If they are firmly committed to the idea that “Desean is under contract, he has to play, we’ll work on his deal next offseason,” I think they’re setting themselves up for a huge distraction and a serious drop in offensive production for the entirety of this season. It could be 2005 all over again.
But I find it hard to believe Reid would be able to underestimate the impact number 10 has on this team, or be willing to say publicly that the guy hasn’t outperformed his second-round contract. Reid hasn’t forgotten all the years of Reggie Brown, Donte Stallworth, Freddie Mitchell, Hank Baskett, Kevin Curtis, Greg Lewis, James Thrash, and the dozens of other sub-par receivers who just couldn’t push the field and open up the aerial attack the way he wanted to. Reid remembers how long it took him to find Desean, and I’d be shocked if six million dollars in cap room would be enough to make him forget.
Here’s hoping the Eagles were just unwilling to negotiate with Jackson while he was holding out from camp, and are now ready to sit down and work something out. My guess is that Roseman and his people were trying to convince DJax to play out his contract this season so he would be eligible for the franchise tag next year, which would net him the average salary of the top five wideouts in the league.
But after watching Leonard Weaver get cut for failing a physical, I’m pretty DJax and Rosenhaus know better than to trade guaranteed money now for the possibility of more in the future. If Jackson were to suffer a massive injury this year, he would end up walking with nothing next year. And if you think the Eagles would just “do right by him” anyway then you really don’t understand the business of football. Ask Weaver if he thinks the Birds “did right by him” after he was unable to contribute the way he used to.

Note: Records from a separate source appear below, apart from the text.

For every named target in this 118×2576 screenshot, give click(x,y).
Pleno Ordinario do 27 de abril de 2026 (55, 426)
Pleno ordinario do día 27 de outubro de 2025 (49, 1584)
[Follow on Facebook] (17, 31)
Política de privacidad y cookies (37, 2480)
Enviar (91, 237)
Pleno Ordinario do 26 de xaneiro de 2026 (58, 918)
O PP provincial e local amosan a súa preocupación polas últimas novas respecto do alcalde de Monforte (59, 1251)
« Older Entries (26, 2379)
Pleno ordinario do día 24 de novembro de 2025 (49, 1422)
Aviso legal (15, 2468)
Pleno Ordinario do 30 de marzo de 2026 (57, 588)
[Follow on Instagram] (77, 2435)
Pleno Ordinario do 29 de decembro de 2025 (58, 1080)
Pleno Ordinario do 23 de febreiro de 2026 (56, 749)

The bottom line is that DJax has earned a new contract, and the Eagles need to give it to him. Obviously, the Birds don’t want to set a precedent or a poor example for other players who may try to imitate Jackson’s tactics in search of their own new contracts, but it’s not the guy’s second season. He’s played three years of a four year contract, he’s consistently played at a first-round level, he leads the league in yards per catch, he’s a big play monster, he returns punts (unlike some other “elite WRs” I could mention), he’s a media magnet and his conduct off the field has been nothing short of pristine. Whether it was McNabb, Kolb or Vick he’s vocally supported his quarterback and he never questions his head coach. He doesn’t call for the ball like T.O. and he loves to block downfield for running backs and Vick.
In the words of a Russian John Malkovich: “Pey det meyn hees mahnee.” If a bunch of other players come up to you afterwards and say “Hey! You gave Desean more money, I want some to,” all you have to say is “Well, he’s Desean. You play like Desean, and I’ll pay you too.”
Then this whole mess will be behind us and we can finally start ordering the ticker tape.